If the pentium/586 executables actually run with cputype=auto (i.e. they don't complain about the CPU not being a pentium) then I think it would be the easiest solution for OP; the only emulation differences between auto and pentium_slow are the way the CPU identifies itself and the page access checking. "auto" still supports the pentium-specific rdtsc opcode (which might explain some of the AI behavioural differences if it's being used as a random seed source...).

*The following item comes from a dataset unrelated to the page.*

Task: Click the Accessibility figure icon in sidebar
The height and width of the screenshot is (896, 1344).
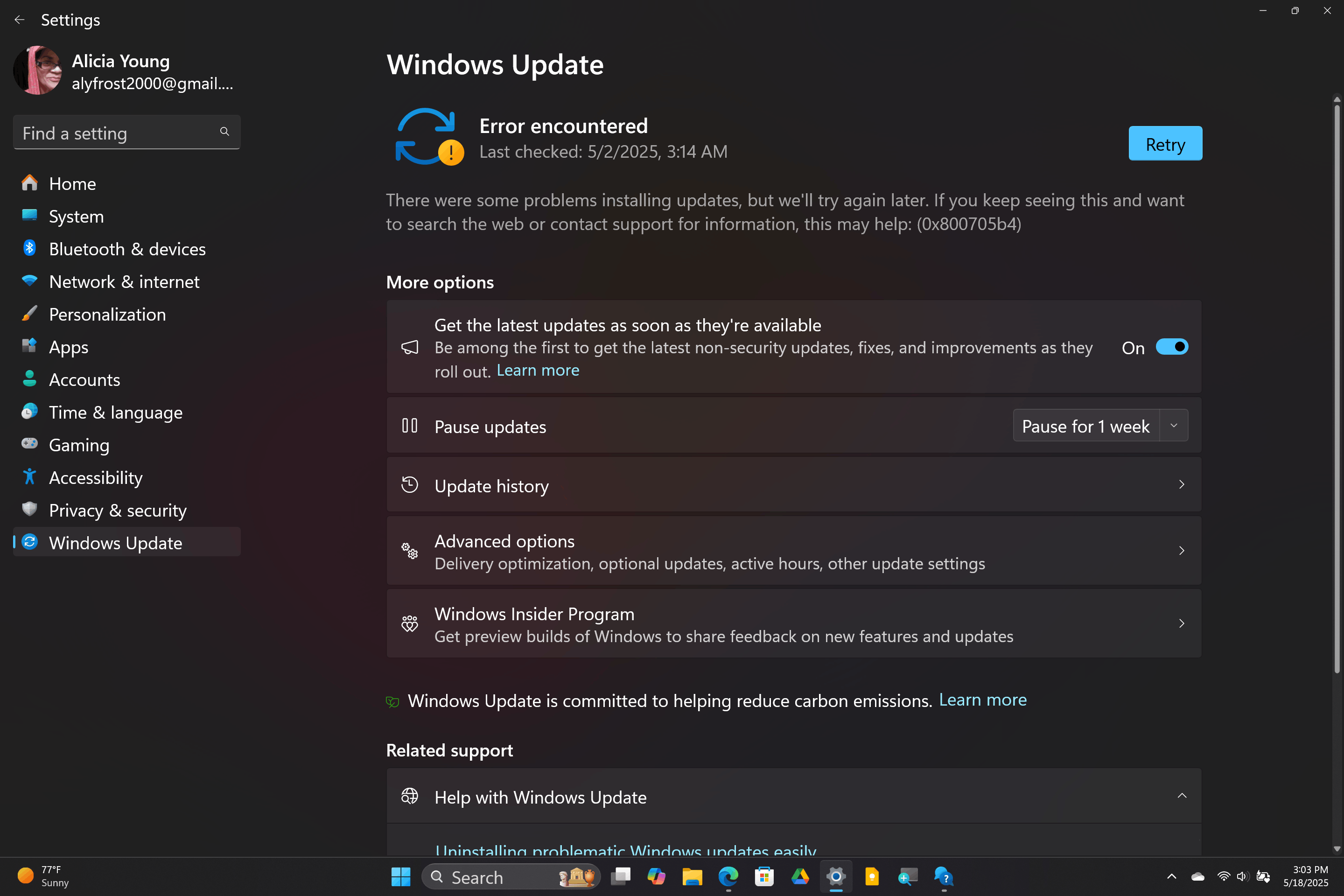Action: pos(29,477)
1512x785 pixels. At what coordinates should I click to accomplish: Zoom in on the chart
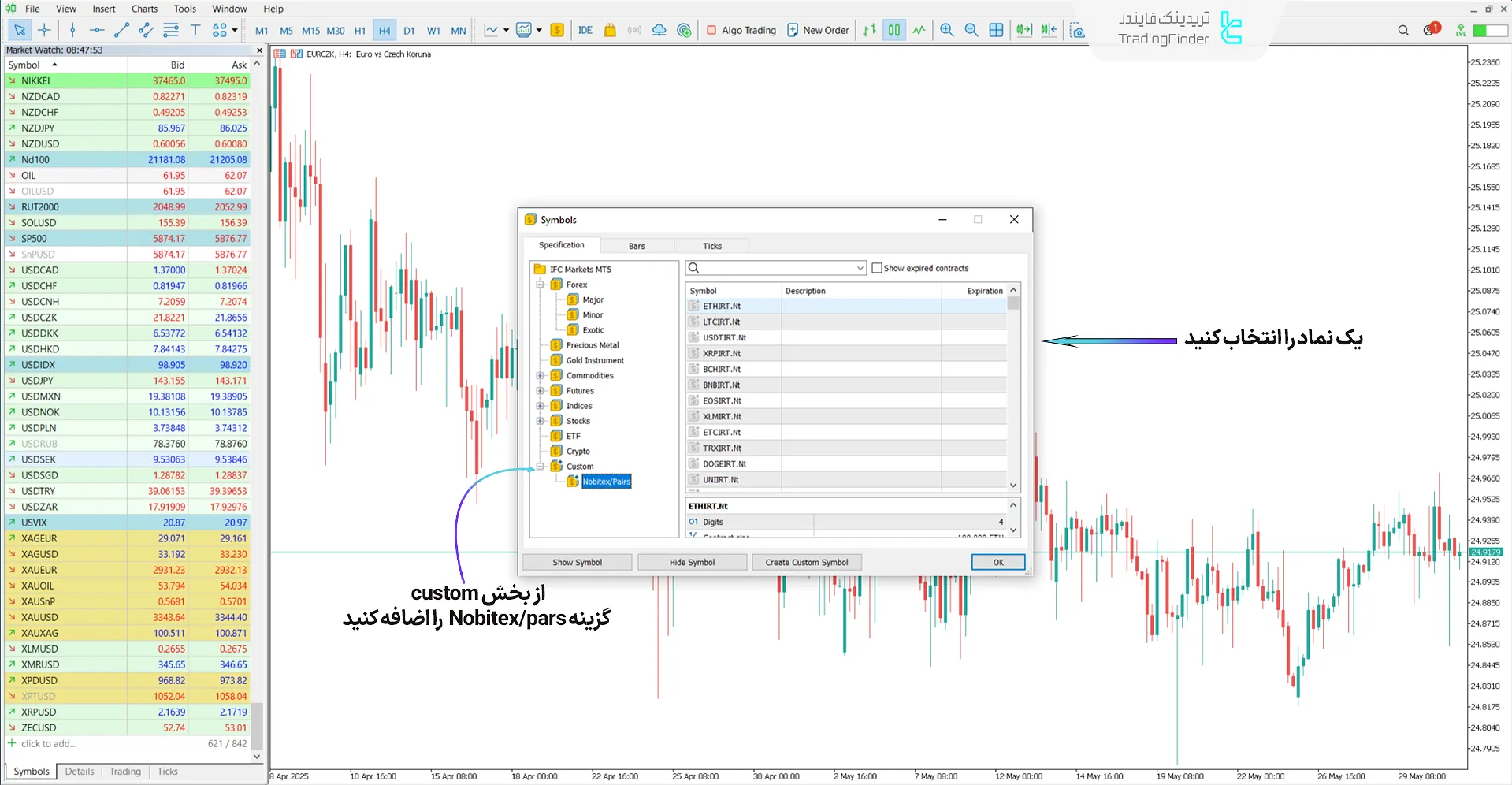coord(946,30)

Reply 11 of 14, by ripsaw8080

User metadata
Rank DOSBox Author
Rank
DOSBox Author

The 586 executables do run with cputype=auto, and the only instance of CPUID appears to be in the DOS4GW extender. I found a few instances of RDTSC in one subroutine in TACP.EXE (tactical), but not in UFO2P.EXE (cityscape), and no other Pentium-only instructions. So, other than the case of RDTSC, I guess the main difference between the 486 and 586 executables might be processor-specific compiler optimization.

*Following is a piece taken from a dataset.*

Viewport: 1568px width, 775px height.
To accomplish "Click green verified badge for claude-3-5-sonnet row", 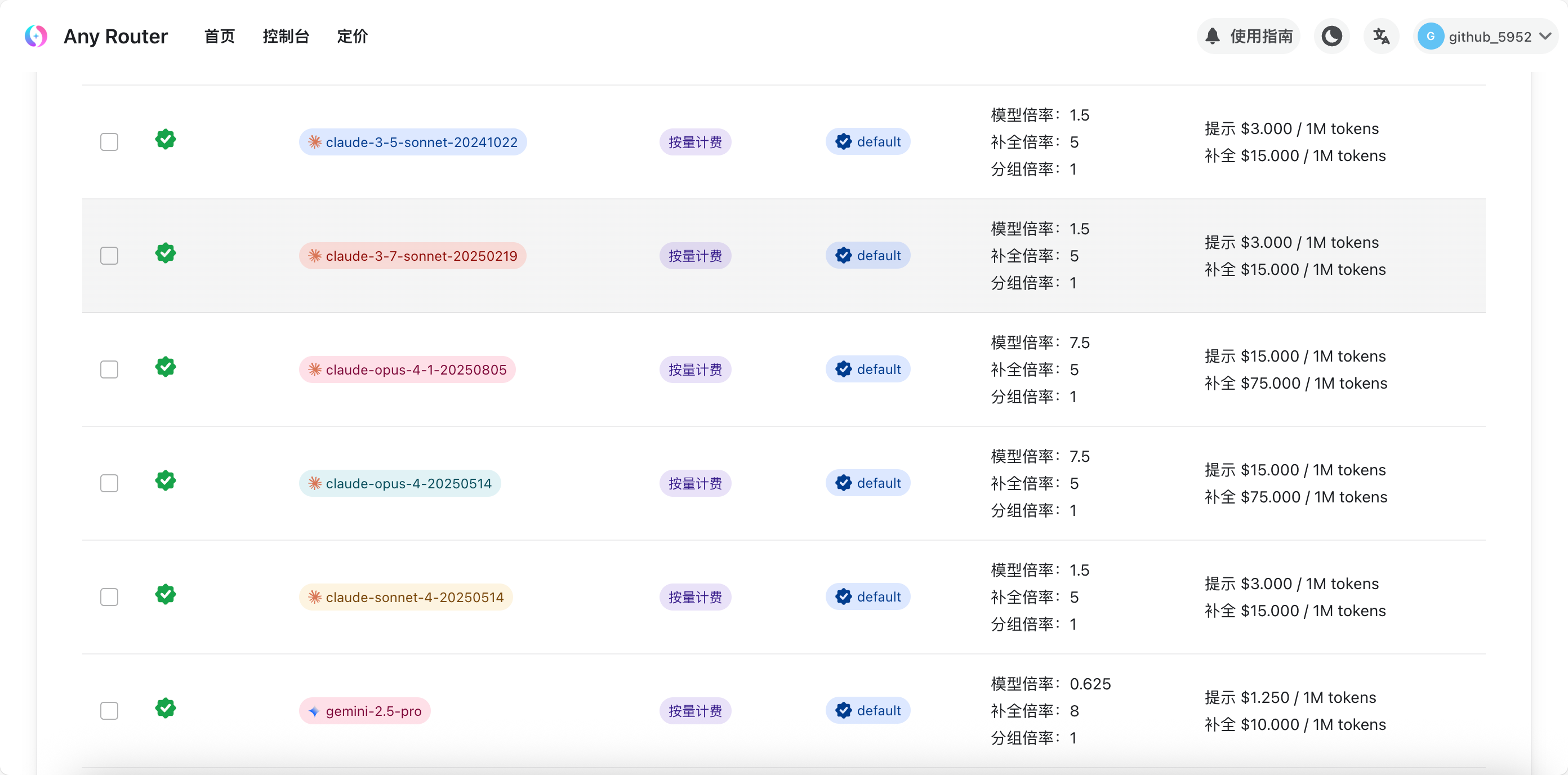I will pos(165,140).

Reply 12 of 14, by Delfino Furioso

User metadata
Rank Newbie
Rank
Newbie

sorry to chime in with a partially related question, but since you guys are talking about cpu types...

some time ago I've compiled a comparison table with informations gathered from the wiki and this discussion

Screenshot-3.png

is this still accurate?

I was thinking of updating the wiki with something similar...
Would it be useful, in your opinion?
Would it be overkill for the average user's minimum required knowledge?

Reply 13 of 14, by ripsaw8080

User metadata
Rank DOSBox Author
Rank
DOSBox Author

The cputype condition in prefix_0f.cpp for the RDTSC instruction might give the impression that only pentium_slow supports it:

	CASE_0F_B(0x31)												/* RDTSC */
{
if (CPU_ArchitectureType<CPU_ARCHTYPE_PENTIUMSLOW) goto illegal_opcode;

But if you check the internal id number of cputypes in cpu.h you'll find that the mixed type (i.e. auto) is the highest of all.

#define CPU_ARCHTYPE_MIXED			0xff
#define CPU_ARCHTYPE_386SLOW 0x30
#define CPU_ARCHTYPE_386FAST 0x35
#define CPU_ARCHTYPE_486OLDSLOW 0x40
#define CPU_ARCHTYPE_486NEWSLOW 0x45
#define CPU_ARCHTYPE_PENTIUMSLOW 0x50

In short, cputype=auto supports RDTSC.

Reply 14 of 14, by xcomcmdr

User metadata
Rank Oldbie
Rank
Oldbie
BardBun wrote on 2020-10-25, 14:32:

Apocalypse overall is a very weird game when it comes to working correctly, mainly because of how rushed it was in its final stages.
Lots of things can break, the Learning AI only works with the original UK CD (MP191 207 D01R) and the fact that the installer does some weird things during the install with renaming files depending on the cputype just adds to that.

It also works with the original French CD release.
I know because I played it on real hardware back in the day (Intel Pentium III @ 450 MHz) and save-scumming for the whole campaign made the learning AI very hard, and my game on Beginner difficulty took me a full year non-stop.